Supplemental readings for Unit Three do not so much offer material for student use as provide examples of the sorts of analyses that they might undertake. Readings cover music, entertainment, blogging, and other phenomena, showing the various ways in which these activities are symptoms of underlying aspects of culture. To ensure successful student essays, one emphasis in discussion is on the ways in which the readings use evidence; students too often fail to make good use of their "raw material," and end up writing essays that are somewhat too speculative and without sufficient intellectual friction. Returning to the evidence is the best way to avoid these problems.
The fourth unit asks students to write a review of a computer game. Readings include reviews but also analyses (literary, cultural) of computer games, in an attempt to show students the dimensions of a review beyond just "thumbs-up."
The Writing Process
One of the chief goals of the course is to help students develop an effective process of writing. Many students arrive in college writing courses with almost no sense that there is a process for writing; they generally make an outline, fill it out with paragraphs, spell check, then print and submit. It is thus crucial to inculcate the notion that writing is a way to discover and develop ideas, rather than just a way of expressing thoughts already held. This course attempts to teach the value of the writing process primarily through the draft-revision format of the assignments, and also through a number of pre-writing assignments in each unit.
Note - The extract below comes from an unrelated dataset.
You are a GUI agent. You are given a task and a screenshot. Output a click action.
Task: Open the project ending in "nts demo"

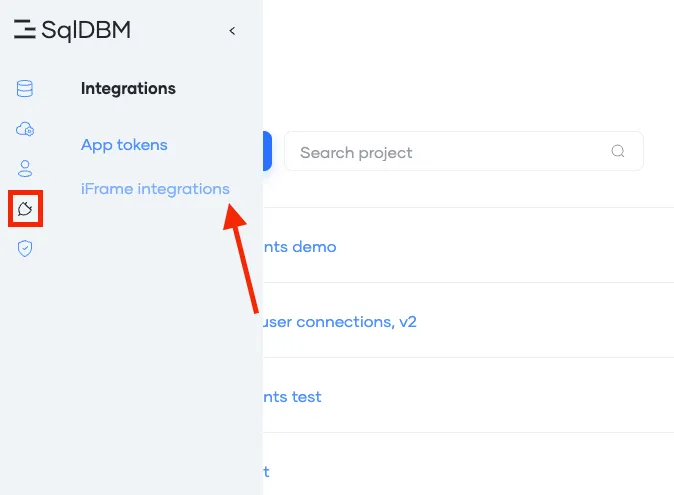(300, 246)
In order to provide students with the opportunity to experiment with their boldest and most far-reaching ideas, drafts are ungraded (though required). The disadvantage of this method is that some students simply don't bother to put any effort into the draft, essentially writing the entire paper for the revision. Most students however recognize the value of an opportunity for substantial commentary and evaluation prior to a graded submission, and they invest the draft at least with their initial ideas. Receiving significant critical commentary, students generally alter revisions dramatically, usually submitting a whole new essay and retaining only a few lines or an idea from the draft.
Comments are very extensive on both draft and revision. Comments tend to focus primarily on the value of the ideas, to encourage students to choose their most original and engaging ideas for further development and to be more critical of their own thoughts. Draft commentary may also correct problems of grammar, formatting, and other important formalities, while revision commentary will note such problems without focusing on them, unless they prohibit a clear access to the ideas.
Pre-writing assignments are designed to prepare students for writing the essay. Ideally, having completed the pre-writing assignments, students will discover that much of the essay itself has already been written. These assignments are also intended as opportunities for students to test the merits of ideas in an ungraded context, so that they may receive feedback and direction from the instructor. These assignments are often shared in class, and other similar writing exercises are sometimes performed in class.